## PROVIDED DATA
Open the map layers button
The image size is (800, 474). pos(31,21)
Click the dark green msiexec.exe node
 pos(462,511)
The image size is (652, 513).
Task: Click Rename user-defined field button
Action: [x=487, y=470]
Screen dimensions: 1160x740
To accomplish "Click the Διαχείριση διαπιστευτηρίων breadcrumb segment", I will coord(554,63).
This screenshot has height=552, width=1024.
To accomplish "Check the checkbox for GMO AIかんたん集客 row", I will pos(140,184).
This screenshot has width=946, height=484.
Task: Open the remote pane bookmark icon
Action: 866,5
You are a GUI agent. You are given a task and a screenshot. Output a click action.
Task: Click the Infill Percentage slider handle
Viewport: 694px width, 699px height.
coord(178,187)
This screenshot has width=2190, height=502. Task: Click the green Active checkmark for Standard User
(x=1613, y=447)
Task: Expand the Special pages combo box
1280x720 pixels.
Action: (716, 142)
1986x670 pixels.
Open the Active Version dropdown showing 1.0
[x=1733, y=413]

## PROBLEM STATEMENT
Print the material in full. Keep it exactly as it is.

## RESULT BELOW
Open the map layers button
The image size is (800, 474). pos(31,21)
Click the dark green msiexec.exe node
 pos(462,511)
The image size is (652, 513).
Task: Click Rename user-defined field button
Action: [x=487, y=470]
Screen dimensions: 1160x740
To accomplish "Click the Διαχείριση διαπιστευτηρίων breadcrumb segment", I will coord(554,63).
This screenshot has height=552, width=1024.
To accomplish "Check the checkbox for GMO AIかんたん集客 row", I will pos(140,184).
This screenshot has width=946, height=484.
Task: Open the remote pane bookmark icon
Action: 866,5
You are a GUI agent. You are given a task and a screenshot. Output a click action.
Task: Click the Infill Percentage slider handle
Viewport: 694px width, 699px height.
coord(178,187)
This screenshot has width=2190, height=502. Task: Click the green Active checkmark for Standard User
(x=1613, y=447)
Task: Expand the Special pages combo box
1280x720 pixels.
Action: (716, 142)
1986x670 pixels.
Open the Active Version dropdown showing 1.0
[x=1733, y=413]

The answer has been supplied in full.